As regras de transição para quem busca a aposentadoria pelo Instituto Nacional do Seguro Social (INSS) passaram por novas atualizações automáticas em 2026. As mudanças aumentam progressivamente as exigências de idade e pontuação para trabalhadores que já contribuíam para a Previdência antes da Reforma da Previdência, aprovada em 2019.
A atualização afeta segurados que pretendem solicitar o benefício nos próximos meses e se enquadram nas regras de transição estabelecidas pela Emenda Constitucional nº 103/2019.
Para quem começou a contribuir após novembro de 2019, os critérios permanentes da aposentadoria por idade permanecem os mesmos. Mulheres precisam ter 62 anos e pelo menos 15 anos de contribuição, enquanto homens devem ter 65 anos e no mínimo 20 anos de contribuição.
Já para quem está nas regras de transição, os requisitos aumentam gradualmente em 2026.
Idade mínima progressiva
Na regra da idade mínima progressiva, o trabalhador precisa cumprir simultaneamente a idade mínima e o tempo de contribuição. A idade exigida aumenta seis meses a cada ano, conforme o cronograma estabelecido pela reforma.
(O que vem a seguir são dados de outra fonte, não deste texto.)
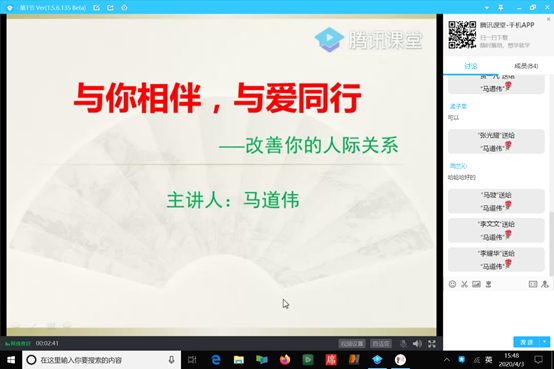The height and width of the screenshot is (369, 554).
Task: Enter fullscreen mode for the lecture
Action: tap(432, 344)
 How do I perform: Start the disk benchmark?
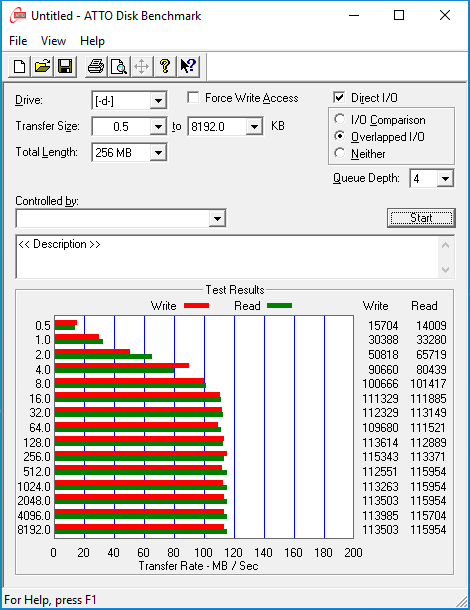point(421,218)
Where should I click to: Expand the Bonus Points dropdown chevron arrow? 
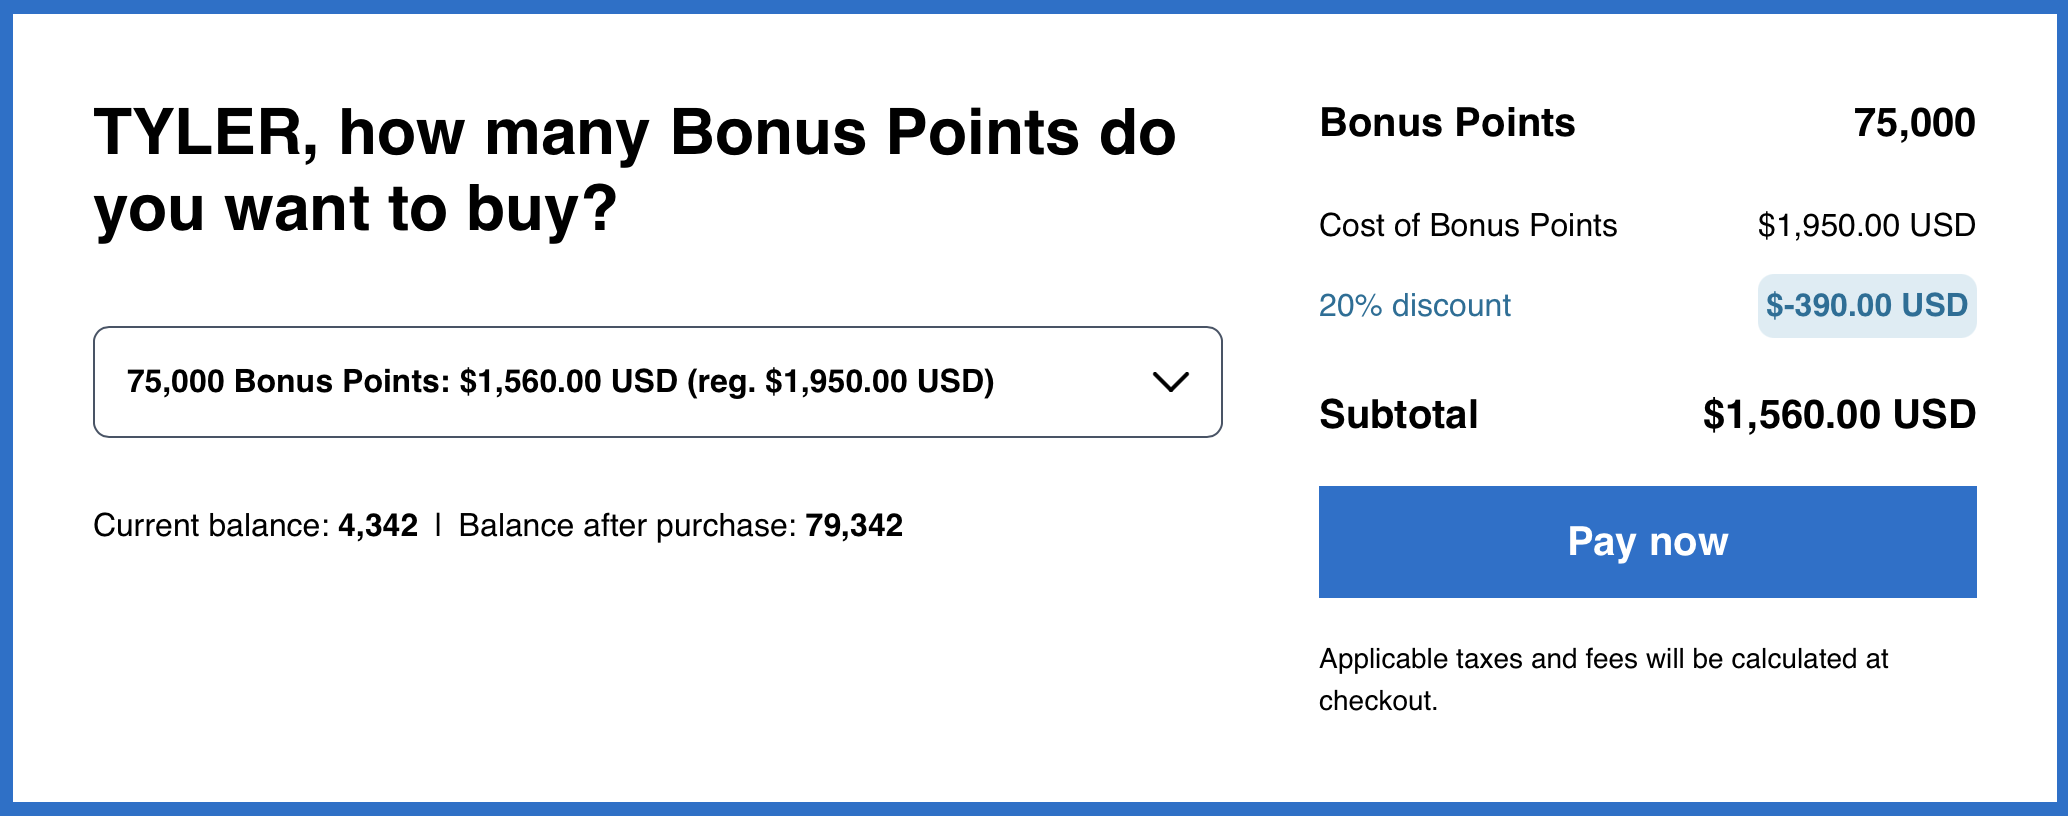[x=1170, y=382]
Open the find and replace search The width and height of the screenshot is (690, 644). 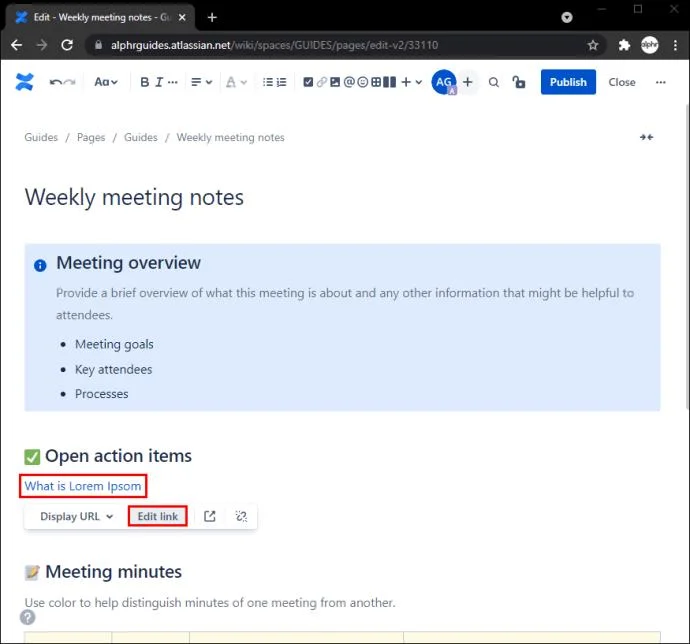494,82
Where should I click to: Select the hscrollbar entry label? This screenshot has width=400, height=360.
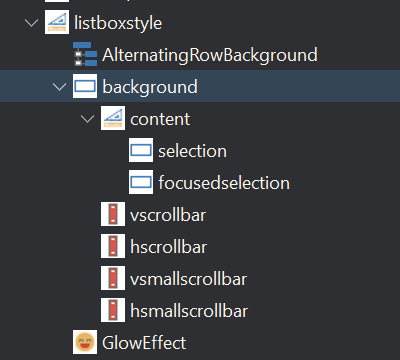tap(169, 247)
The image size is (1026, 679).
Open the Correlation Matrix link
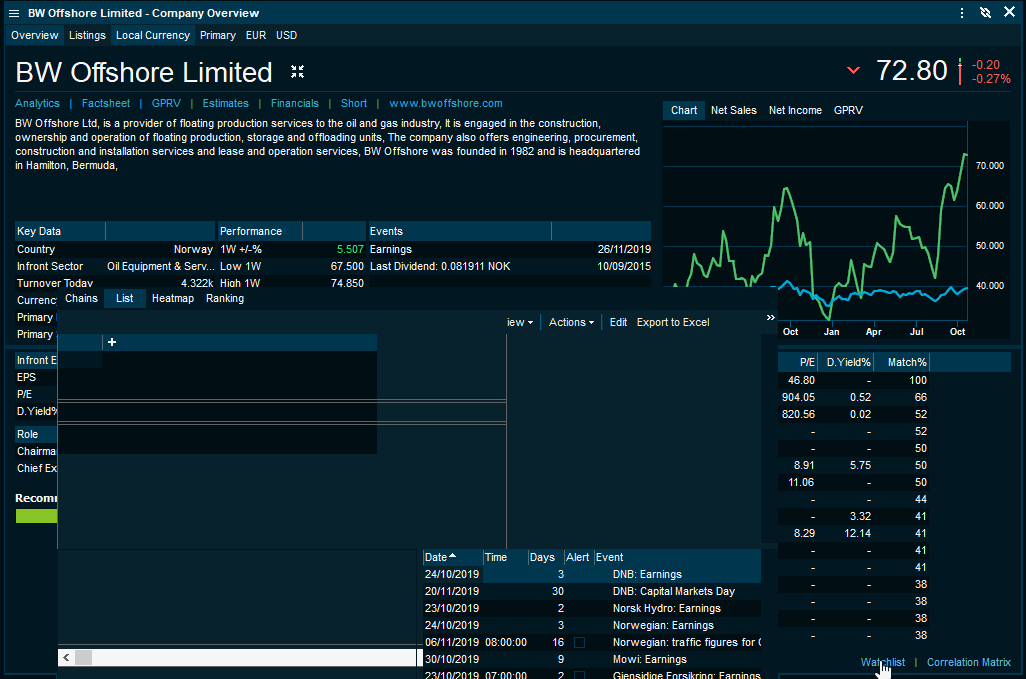pos(968,662)
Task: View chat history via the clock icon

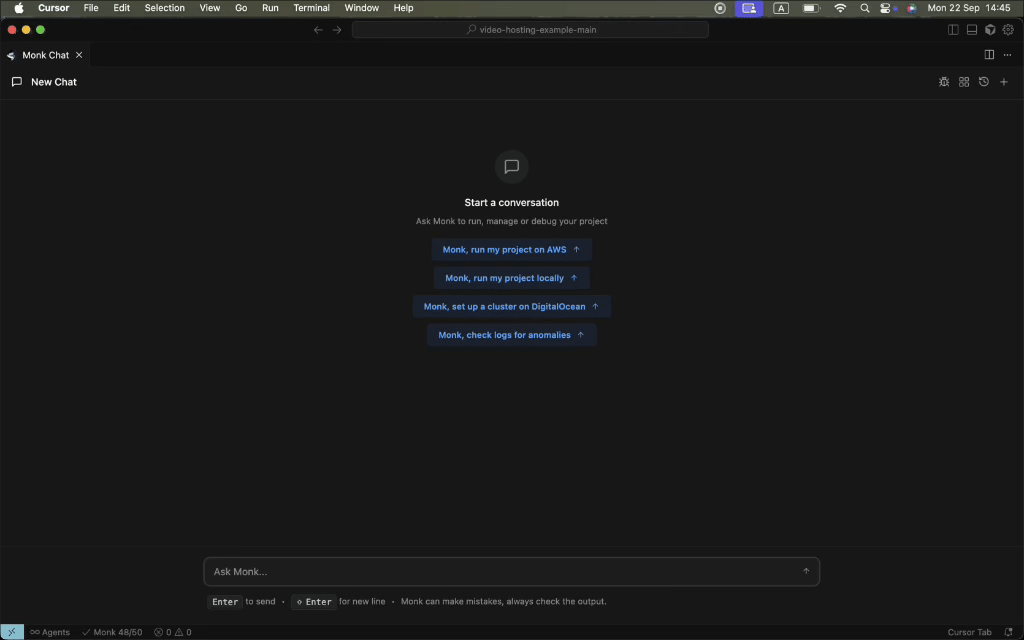Action: pyautogui.click(x=984, y=81)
Em 2026, os requisitos são:
- Mulheres: 59 anos e 6 meses de idade e pelo menos 30 anos de contribuição;
- Homens: 64 anos e 6 meses de idade e pelo menos 35 anos de contribuição.
A regra continuará avançando nos próximos anos até atingir os limites previstos pela Reforma da Previdência.
Regra dos pontos
Outra possibilidade é a regra de pontos, que considera a soma da idade do trabalhador com o tempo total de contribuição. A pontuação mínima também aumenta progressivamente.
Em 2026, são exigidos:
- Mulheres: 93 pontos, além de pelo menos 30 anos de contribuição;
- Homens: 103 pontos, além de pelo menos 35 anos de contribuição.
Por exemplo, uma mulher com 60 anos de idade e 33 anos de contribuição alcança 93 pontos e atende à exigência de pontuação, desde que cumpra os demais critérios da regra.
Regras de pedágio não mudam
Diferentemente das modalidades progressivas, as regras de pedágio de 50% e de 100% não sofrem o mesmo aumento anual de idade ou pontuação.
O pedágio de 50% é destinado aos segurados que, em novembro de 2019, estavam a menos de dois anos de completar o tempo de contribuição necessário para se aposentar.
Nesse caso, é preciso cumprir o período que faltava na época da reforma acrescido de 50%. Não há idade mínima nessa modalidade.
Já o pedágio de 100% exige que o trabalhador cumpra o dobro do tempo que faltava em novembro de 2019.
Nessa regra, é necessário ter idade mínima de 57 anos para mulheres e 60 anos para homens, além de cumprir o tempo de contribuição exigido e o período adicional correspondente ao pedágio.
Como consultar quando poderá se aposentar?
O segurado pode utilizar o simulador de aposentadoria do Meu INSS para verificar quanto tempo falta para cumprir os requisitos e quais regras de transição podem estar disponíveis.
Para fazer a consulta, basta acessar o Meu INSS, entrar com CPF e senha e selecionar a opção “Simular Aposentadoria”. A ferramenta utiliza as informações registradas nos sistemas do INSS e permite comparar diferentes possibilidades.
A simulação, porém, serve apenas como referência e não garante automaticamente o direito ao benefício. É importante conferir se todos os períodos de contribuição estão corretamente registrados no Cadastro Nacional de Informações Sociais (CNIS).
As mudanças de 2026 não representam uma nova reforma da Previdência. Elas fazem parte do cronograma de transição estabelecido pela Reforma da Previdência de 2019, que prevê aumentos graduais nos requisitos até que sejam alcançados os critérios definitivos.